The first bath I remember is one in which he tried to scrub off a mole cluster on my left arm thinking was dirt. It’s still there.
The second bath was the pre-kindergarten bath. My dad told me that there might be kids in my class who looked different from me. He might have said more about that, but I don’t remember it. Then he said that there might be other people, other kids, who would say things to be mean about people who looked or seemed different. Not only was I not to join into that meanness, my father warned, but I was to stick up for kids who were singled out or picked on. If my dad heard about me doing otherwise, it would be big trouble for me.
I remember this conversation clearly because part of my personality involves playing and re-playing shoulds and should nots over and over in my head.
My own child is about to become a kindergartner. I went to kindergarten in North Carolina, in the mid-eighties, and my kindergarten teacher was black.
My son is going to kindergarten in Anchorage, Alaska in 2014. He is entering school a long way from Ferguson, Missouri and Sanford, Florida. His preschool class had children from a wide variety of backgrounds. Nevertheless, what should I say to my kindergartner-to-be on the night before school starts? What do I tell him in the wake of the Michael Brown shooting? What do I tell my white son, with two white parents, about his situation, his privileges, his responsibilities?
You have been able to drink juice in the store, eat cookies, get balloons, and hold your toys without anyone looking askance at you or me. It’s because we’re white.
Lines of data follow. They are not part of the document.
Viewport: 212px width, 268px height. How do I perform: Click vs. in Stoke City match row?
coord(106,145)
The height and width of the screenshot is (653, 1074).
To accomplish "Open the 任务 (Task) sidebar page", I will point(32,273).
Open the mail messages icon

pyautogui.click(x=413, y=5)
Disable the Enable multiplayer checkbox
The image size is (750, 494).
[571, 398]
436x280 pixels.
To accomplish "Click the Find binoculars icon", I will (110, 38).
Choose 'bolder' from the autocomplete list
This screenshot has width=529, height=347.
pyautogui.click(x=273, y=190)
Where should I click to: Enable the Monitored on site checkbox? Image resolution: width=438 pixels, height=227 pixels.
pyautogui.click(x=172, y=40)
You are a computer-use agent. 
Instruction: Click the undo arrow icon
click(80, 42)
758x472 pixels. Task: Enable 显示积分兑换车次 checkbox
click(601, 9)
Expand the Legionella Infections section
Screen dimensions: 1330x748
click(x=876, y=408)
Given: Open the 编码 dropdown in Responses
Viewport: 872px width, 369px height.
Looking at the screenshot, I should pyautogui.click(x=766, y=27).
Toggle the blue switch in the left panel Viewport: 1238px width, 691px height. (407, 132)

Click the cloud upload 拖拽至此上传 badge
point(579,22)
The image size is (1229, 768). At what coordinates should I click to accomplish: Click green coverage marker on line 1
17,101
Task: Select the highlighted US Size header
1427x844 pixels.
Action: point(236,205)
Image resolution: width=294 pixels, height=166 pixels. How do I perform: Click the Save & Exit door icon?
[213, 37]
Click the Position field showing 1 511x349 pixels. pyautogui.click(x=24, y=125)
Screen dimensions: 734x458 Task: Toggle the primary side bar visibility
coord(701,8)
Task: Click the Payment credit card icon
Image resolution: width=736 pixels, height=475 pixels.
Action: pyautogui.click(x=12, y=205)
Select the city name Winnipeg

We have played on playgrounds in different neighborhoods, run through the woods, tried before paying, and been given the benefit of the doubt. It’s mostly because we’re white.
We have books with people who look like us, movies of people who sound like us, pictures of things that we do, CDs of songs we sing- none of which were hard to find. It’s because we’re white.
In the world, you will get second chances, encouragement, recommendations, and help. Even if you are shut down, something else will come about for you. It’s part of what it means to be white in America.
My darling, it is not that I don’t want these things for you. I do and I will fight for this to be your world.
I’m tell you this because I want these things for your friends too. I want these for black and Samoan and Alaska Native boys and girls who will attend school with you. I want these things for children in Missouri and Florida and Texas and California and across the country.
I want you to all have the freedom to be children, to know that community is there for you, to grow up knowing that you too contribute, are valued, matter, influence decisions for peace, safety, and a future.
In kindergarten, just like in preschool, there will be kids who don’t look like you. You won’t look like them. Their moms and dads think they are special, just like I think you are special. You are all at school to learn.
If another person- a kid or a grown-up- is not kind to a kid, if you see something that isn’t right, is scary, or unkind- you can tell me or Daddy or Nana or Uncle D. We will help you. We will believe you. We care about you and your friends.
The bigger we get, the more we learn about other people and other places. The bigger we get, the more we have to do to work together with other people. The bigger we get, the more we realize that we have run out of people to tell and the work of repairing injustice, unkindness, fear is in our hands.
That’s not your work just yet.
But that’s Mommy’s work. My work.
No, it’s not because I’m white. It’s because I’m human.